Lynn’s tone and words made Michael now visibly wince. Before the doctor had a chance to respond, he said, “We did see in your note and in the anesthesia record that the blood-oxygen saturation suddenly went down.” He deliberately spoke in a measured tone as a counterpoint to Lynn’s outburst. “Do you or anyone else have idea of what made that happen?”
“The oxygen level did go down,” Dr. Wykoff said. “But it only dropped to ninety-two percent, which isn’t that low, and, just as important, it immediately began to rise. Within minutes it was back to near one hundred percent. But to answer your question, I have no idea why it went down. The inspired oxygen concentration and the patient’s tidal volume had not changed.”
Lynn started to speak again but Michael gripped her arm to keep her quiet, saying, “We imagine it must have been a very disturbing case for you.”
“You ha
ve no idea!” Dr. Wykoff said, and paused before adding, “I had never had a serious complication before this case. It is my first.”
“In retrospect, would you have done anything differently?” Michael asked, wanting to keep the conversation going but without being accusatory.
Dr. Wykoff took another moment to continue. “I asked myself the same question. But, no, I wouldn’t have done anything differently. I handled the case the same way that I have handled thousands of others. There were no screwups! I can assure you of that.”
“There had to have been something,” Lynn interjected, despite Michael still gripping her arm. Although her voice wasn’t quite as strident, it was still harsher than Michael thought appropriate. “There had to have been something out of the ordinary that you did even if you didn’t think it could have made any difference.”

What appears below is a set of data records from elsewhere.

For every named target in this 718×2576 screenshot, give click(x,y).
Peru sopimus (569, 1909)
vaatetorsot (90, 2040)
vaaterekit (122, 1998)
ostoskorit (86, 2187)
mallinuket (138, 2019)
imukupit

Dr. Wykoff silently stared at Lynn long enough to make Michael think Lynn had finally done it. He girded himself for an outburst from the doctor, but it didn’t happen. Instead, to his surprise and relief, Dr. Wykoff said, “There was something, but it was very minor and can’t have been significant. It is not something I did, but something I noticed. It did bother me when it happened.”
“Like what?” Lynn demanded, again with a bit too much emotion.
Michael desperately tried to think of something to say to cover up Lynn’s insensitivity, believing her carping tone was asking for trouble, not only for her but for him, too. The reality was that they had already seriously violated HIPAA by looking at Carl’s and Scarlett’s charts and photographing the anesthesia records, and here Lynn was doing her best to alienate a woman who was being unexpectedly cooperative with a couple of medical students even though struggling emotionally herself. Michael sensed that the woman was deeply troubled by what had happened, which along the lines of “misery loves company” was probably the reason she was willing to talk with them at all.